To kolejne ŚWIĘTE KROWY w tym kraju.Zróbcie cichy zwiad gdzie i jak pozbywa się śmieci sam Prezydent ? ryba psuje się od głowy !
Gowniany artykul, jak sam temat.
WSZYSTKICH POWINNO SIE NA ZBITY RYJ Z TYCH STOLKOW... LUDZIE POWINNI SIE ZJEDNOCZYC I WYPIER,,,, ICH NA ZBITY PYSK I W NORMALNY SPOSOB WYBRAC JEDNEGO NORMALNEGO RZADZACEGO A NIE JAKIEGOS BLAZNA KTORY NIE MA POJECIA O NICZYM
oni sraja truskawkami z tym pakjacem na czele BANDA S... I BLAZNOW
Przecież prościej się nie da:Zrobić opłatę za wywóz i utylizacje śmieci w podatku miejskim i wywozić śmieci bez ograniczeń wg ustalonych harmonogramów tak jak się to robi w cywilizowanych krajach.Służby mają ciągłość pracy a my święty spokój nie mówiąc o czystości,braku dzikich wysypisk i świeżym powietrzu!!!
komendant Straży miejskiej podlega prezydentowi,jeżeli nie uzyska od prezydenta polecenia kontroli radnych to tego nie zrobi,czemu się nie dziwię,a radni mieszkający w domach jednorodzinnych sami powinni przynieść rachunki i przedstawić je publicznie na sesji. Rada Miasta stanowi prawo lokalne i radni muszą być czyści jak łza.

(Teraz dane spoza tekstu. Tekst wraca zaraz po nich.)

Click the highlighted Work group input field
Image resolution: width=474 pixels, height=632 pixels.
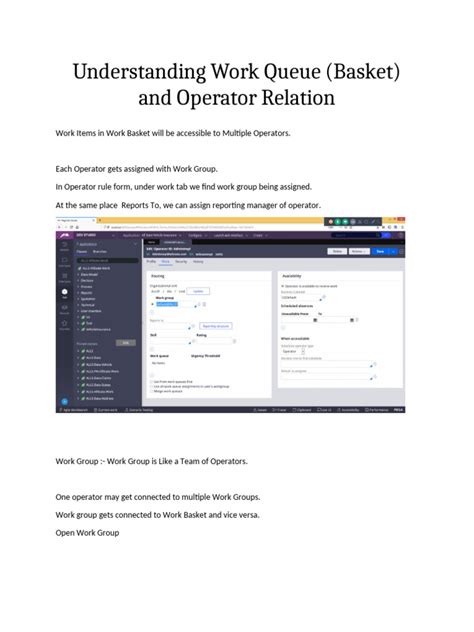(x=167, y=304)
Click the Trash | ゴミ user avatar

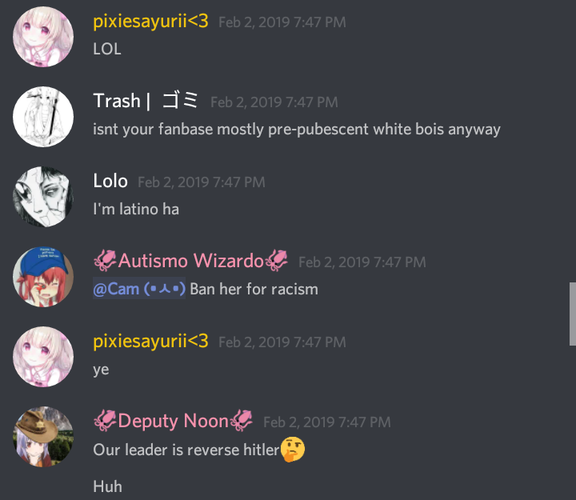click(43, 117)
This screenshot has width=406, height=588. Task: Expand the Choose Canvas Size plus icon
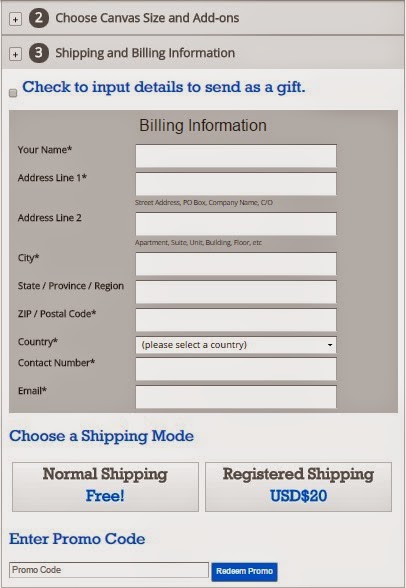(15, 19)
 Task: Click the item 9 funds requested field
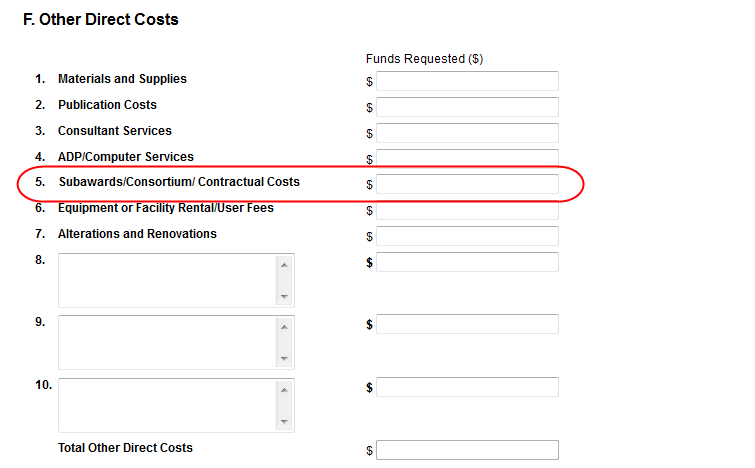coord(467,324)
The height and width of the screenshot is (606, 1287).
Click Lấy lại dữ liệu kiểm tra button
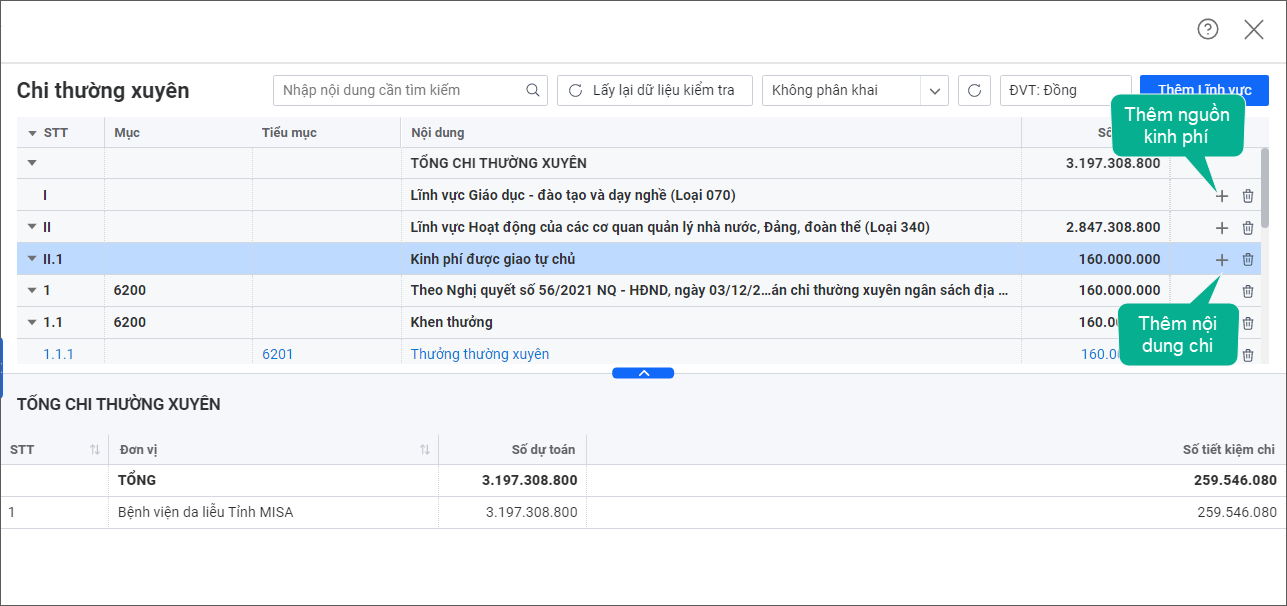coord(654,90)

Stanowisko Kiecy w tej sprawie jest wysoce naganne ,to zwykła spychoterapia na dodatek niezgodne z prawem, od kiedy to komendant straży miejskiej podlega przewodniczacemu Rady Miejskiej.Panie prezydencie Kieca to osmieszanie władzy samorządowej.
Rafał Połednik mieszka w bloku, co się tak denerwuje?
Ryba psuje się od głowy........ A co to za persona radni? od siebie zacząc.... A może podniś diety? Czego się boicie? Straż miejska powinna być bezwlędna, myślę że jest przyzwolenie społeczeństwa. Do roboty!!!!!!!